今日はね、大阪の堺市(さかいし)に伝わる蘇鉄(そてつ)って名前を付けられた庭木のお話しだよ。

ポンと昔、今から450年くらい前の安土桃山(あづちももやま)時代のお話しさ。安土桃山時代というのはね、織田信長と豊臣秀吉(とよとみひでよし)が活躍していた時代のことを言うんだって。安土城(あづちじょう)はね本能寺の変(ほんのうじのへん)という大事件のあと燃やされてしまうんだ。その安土城の跡地にはね、桃の木がたくさん植えられたんだって。そういう訳で安土桃山時代と呼ばれているってことだよ。

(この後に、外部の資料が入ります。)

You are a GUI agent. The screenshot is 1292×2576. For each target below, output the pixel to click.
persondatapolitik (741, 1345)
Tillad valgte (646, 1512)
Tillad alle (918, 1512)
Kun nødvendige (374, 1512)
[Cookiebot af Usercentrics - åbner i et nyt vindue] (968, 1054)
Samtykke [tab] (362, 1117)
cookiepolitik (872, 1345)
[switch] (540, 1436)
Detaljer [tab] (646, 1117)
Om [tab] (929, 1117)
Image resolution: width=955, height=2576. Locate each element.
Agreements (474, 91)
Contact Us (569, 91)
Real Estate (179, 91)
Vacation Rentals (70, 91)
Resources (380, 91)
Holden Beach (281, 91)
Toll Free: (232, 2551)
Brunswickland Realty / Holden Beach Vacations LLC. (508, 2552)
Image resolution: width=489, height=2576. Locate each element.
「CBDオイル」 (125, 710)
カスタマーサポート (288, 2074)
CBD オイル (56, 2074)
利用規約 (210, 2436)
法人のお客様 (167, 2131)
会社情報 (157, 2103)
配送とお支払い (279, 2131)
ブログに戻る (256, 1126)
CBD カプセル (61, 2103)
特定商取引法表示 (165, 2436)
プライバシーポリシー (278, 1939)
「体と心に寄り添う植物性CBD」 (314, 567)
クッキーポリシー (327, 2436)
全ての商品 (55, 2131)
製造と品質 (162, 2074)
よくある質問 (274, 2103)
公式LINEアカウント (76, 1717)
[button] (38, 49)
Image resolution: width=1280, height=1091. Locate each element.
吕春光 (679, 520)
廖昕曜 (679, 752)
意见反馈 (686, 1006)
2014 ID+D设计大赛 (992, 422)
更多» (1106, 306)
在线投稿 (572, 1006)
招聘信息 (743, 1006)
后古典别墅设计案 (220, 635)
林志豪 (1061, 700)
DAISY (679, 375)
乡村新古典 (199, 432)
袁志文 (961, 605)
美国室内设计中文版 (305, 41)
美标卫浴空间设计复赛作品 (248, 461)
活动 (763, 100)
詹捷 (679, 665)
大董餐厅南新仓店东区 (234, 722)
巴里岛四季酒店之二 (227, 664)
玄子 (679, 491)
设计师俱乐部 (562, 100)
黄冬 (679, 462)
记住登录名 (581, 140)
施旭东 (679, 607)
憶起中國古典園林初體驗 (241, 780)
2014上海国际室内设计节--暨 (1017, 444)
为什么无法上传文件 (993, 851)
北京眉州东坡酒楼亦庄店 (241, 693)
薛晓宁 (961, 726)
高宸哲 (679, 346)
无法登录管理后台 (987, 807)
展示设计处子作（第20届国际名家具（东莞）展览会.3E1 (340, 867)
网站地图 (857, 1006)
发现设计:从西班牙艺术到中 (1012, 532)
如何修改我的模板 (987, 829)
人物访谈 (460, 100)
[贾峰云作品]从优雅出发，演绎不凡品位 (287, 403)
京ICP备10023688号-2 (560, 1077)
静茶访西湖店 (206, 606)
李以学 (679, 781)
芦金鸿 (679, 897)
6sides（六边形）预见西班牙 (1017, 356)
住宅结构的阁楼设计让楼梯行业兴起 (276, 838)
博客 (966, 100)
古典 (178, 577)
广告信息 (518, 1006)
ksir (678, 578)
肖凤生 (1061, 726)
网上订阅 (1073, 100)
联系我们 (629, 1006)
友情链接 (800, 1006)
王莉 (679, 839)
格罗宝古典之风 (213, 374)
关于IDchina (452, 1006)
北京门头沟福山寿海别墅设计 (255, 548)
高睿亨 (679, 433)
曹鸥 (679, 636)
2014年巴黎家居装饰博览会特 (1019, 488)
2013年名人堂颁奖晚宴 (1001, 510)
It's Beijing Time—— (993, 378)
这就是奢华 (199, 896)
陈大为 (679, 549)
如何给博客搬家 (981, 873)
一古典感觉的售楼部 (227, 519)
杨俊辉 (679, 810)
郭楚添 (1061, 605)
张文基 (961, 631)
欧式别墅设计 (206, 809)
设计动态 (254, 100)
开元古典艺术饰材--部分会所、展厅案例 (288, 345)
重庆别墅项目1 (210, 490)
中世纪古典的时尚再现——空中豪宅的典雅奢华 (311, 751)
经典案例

織田信長は琵琶湖(びわこ)のほとりにそれはそれは見事なお城を作ったのさ。それも今までの日本では見たこともないような外国風のお城なのさ。それは金ピカでおしゃれな城だった。丘の上に建てられたそのお城はね、安土城と呼ばれていたんだ。6階建てというのだからすごいよね。お城の中もピカピカに磨かれていたし、金ピカの柱や壁があってこの当時日本一の絵師と言われていた狩野永徳(かのうえいとく)の絵もたくさんあったというよ。お庭だってそりゃぁ広いよ。季節の花々がお行儀よく咲き乱れているのさ。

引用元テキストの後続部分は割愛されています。